True to the opinion polls, when the election campaign started in earnest, Mugabe consistently pulled between 20 000 and 40 000 enthusiastic supporters to his star rallies in the 10 provincial capitals of the country.

I know because I attended some of the rallies, and the energy that oozed from the crowd surprised even Mugabe himself.
It was genuine enthusiasm for the 89-year-old freedom fighter who fought for land reform for his people and was still fighting to indigenise the ownership of Zimbabwe’s manifold resources for the people.

In contrast, apart from the MDC-T’s manifesto-launching rally at Marondera and its very last star rally in Harare, Tsvangirai struggled throughout the campaign to pull any crowds at all.

And he appeared not to have any serious policies to sell, beyond saying “we see jobs” and “we have rich powerful friends who can help us transform the economy”.

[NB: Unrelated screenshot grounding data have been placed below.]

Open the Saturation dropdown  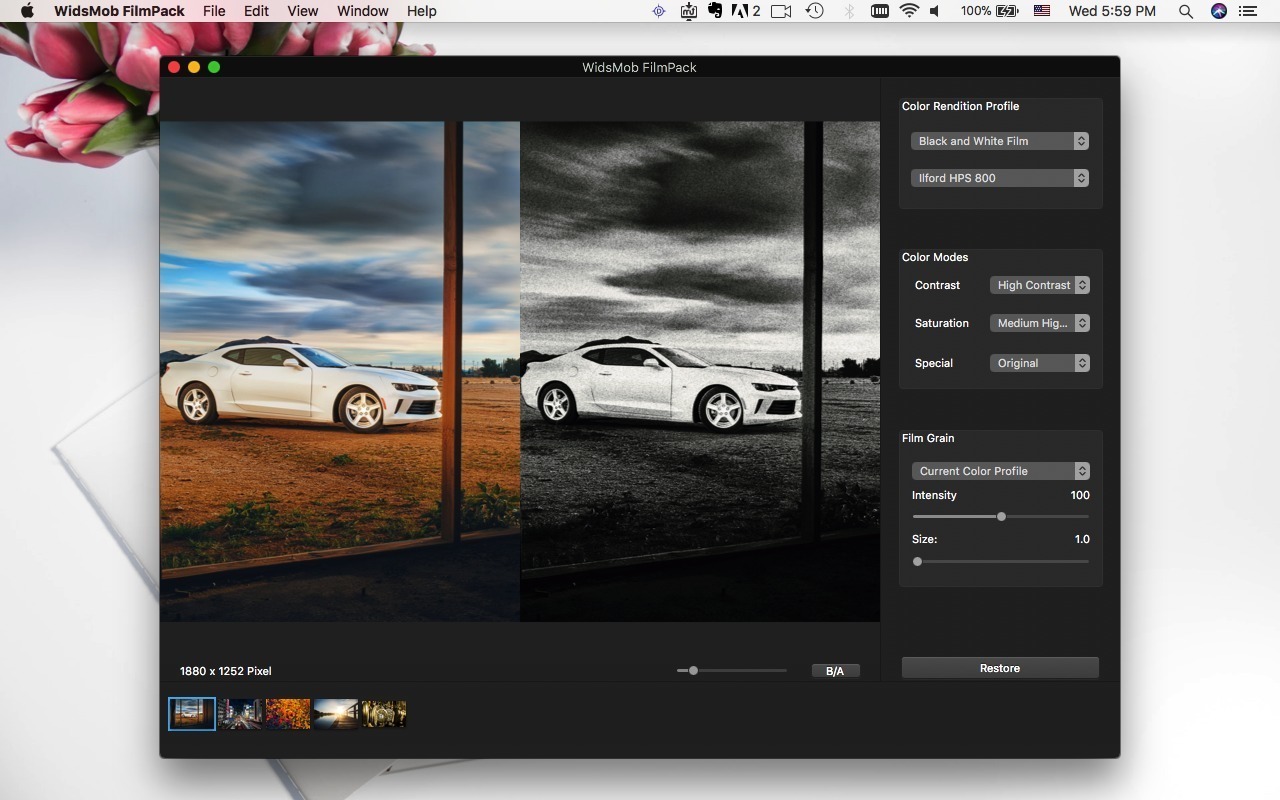click(x=1040, y=323)
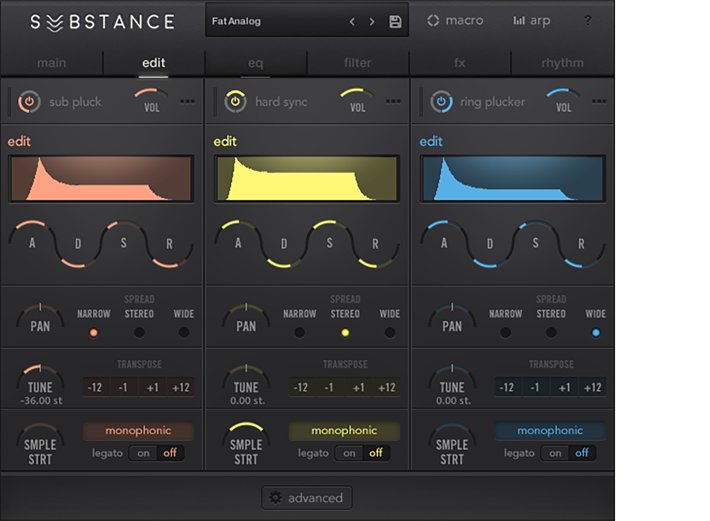Go to next preset with right arrow

pyautogui.click(x=373, y=22)
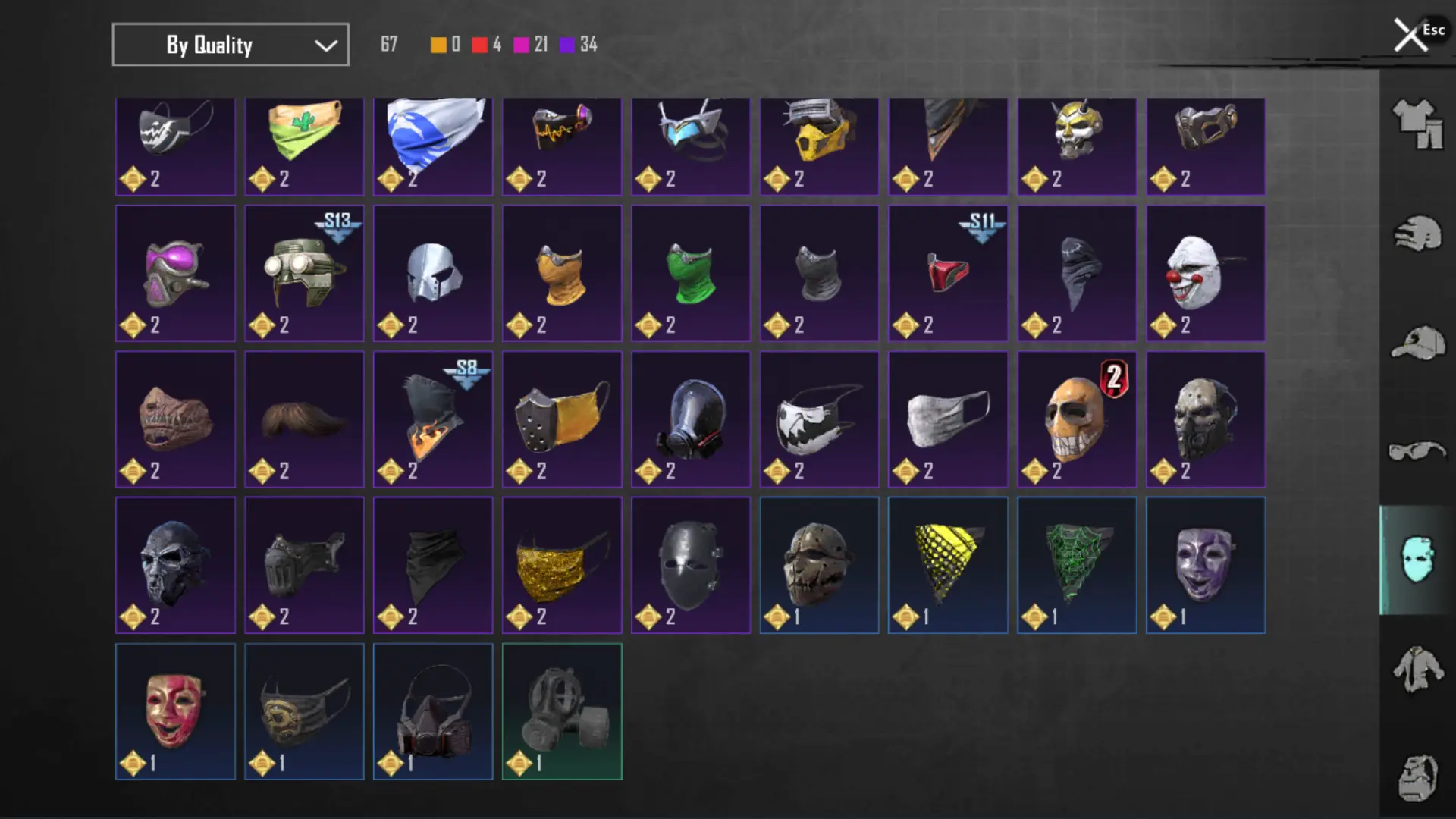Pick the orange skull mask with badge 2
Viewport: 1456px width, 819px height.
point(1077,419)
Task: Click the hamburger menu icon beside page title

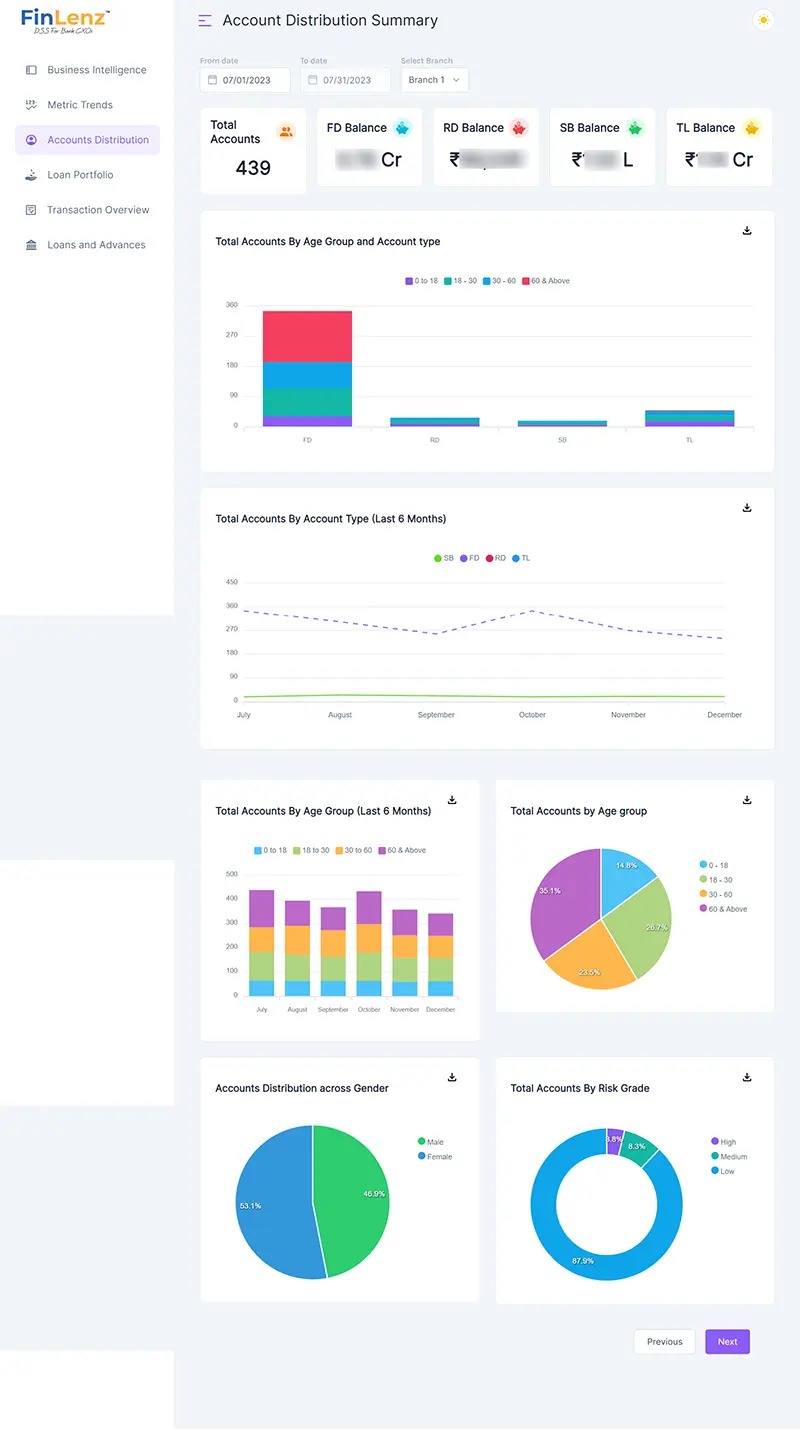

When Mugabe and Zanu-PF were talking about empowering Zimbabweans to take control of their country and economy via their indigenisation and economic empowerment policy, Tsvangirai was talking about “rich and powerful friends” from the West who would come and transform the economy.

It was a mismatch really.

I kept e-mailing friends outside Zimbabwe, telling them that if the crowds that Mugabe was pulling to his rallies could be translated into votes, he and Zanu-PF would beat Tsvangirai and MDC-T out of sight.

And that is exactly what happened.

Nobody needed to rig these elections to beat Tsvangirai.
The voters simply did not buy his message, they had now known him in the five years of the inclusive Government as an emperor without clothes, and they simply turned their backs on him.

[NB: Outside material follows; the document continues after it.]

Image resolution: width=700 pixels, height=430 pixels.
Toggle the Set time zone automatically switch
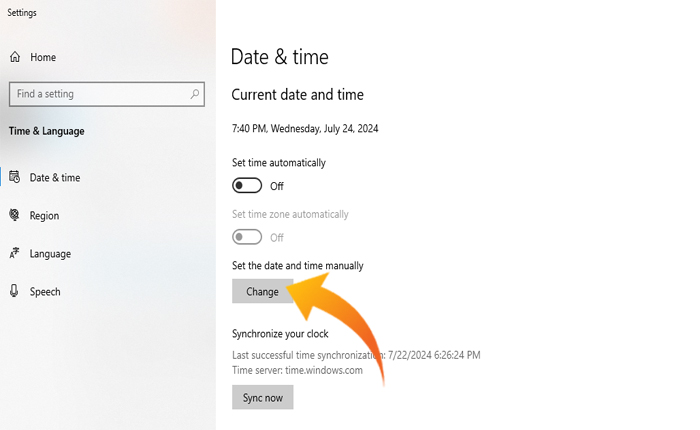(x=247, y=237)
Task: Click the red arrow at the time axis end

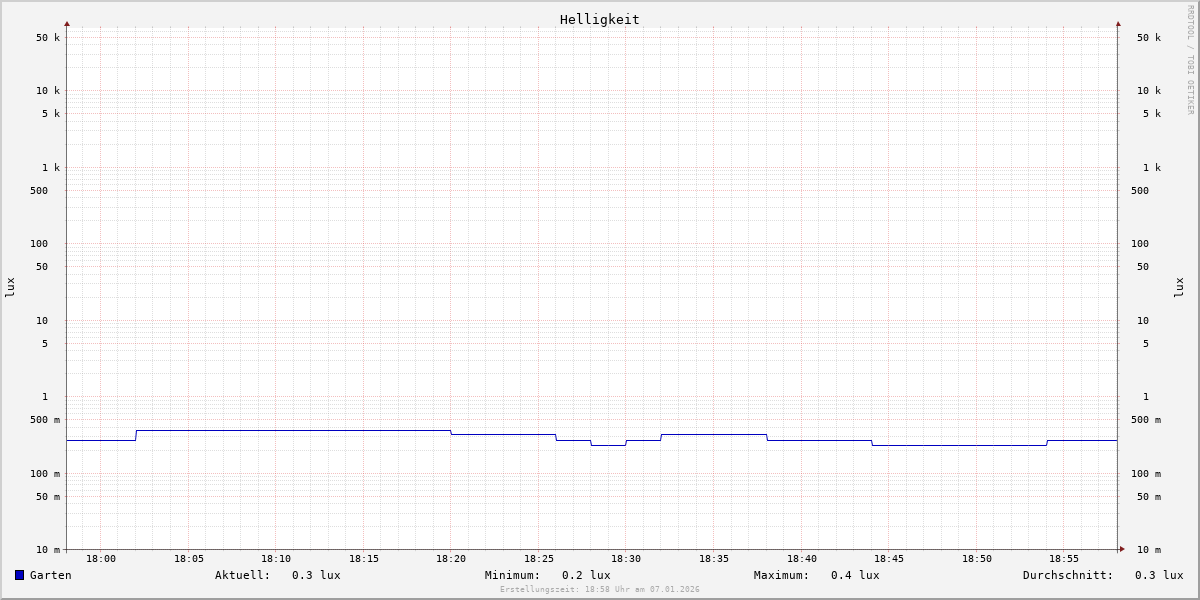Action: point(1122,549)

As Paul Themba Nyathi, an MP and senior official of the smaller MDC party, who lost his seat in the Gwanda North constituency in Matabeleland, put it tellingly: “There is something that made people to fall in love with Zanu-PF again, and it’s not intimidation. I got a feeling [during the campaign] that Gwanda North was unwinnable. People who used to come to our rallies and support us suddenly could not look me in the eye. They started vacillating.

“We had a free and fair contest, everyone was free to canvass, and the vote was peaceful in Gwanda North. Hand on heart, I think Zanu-PF beat us fair and square.” — New African magazine.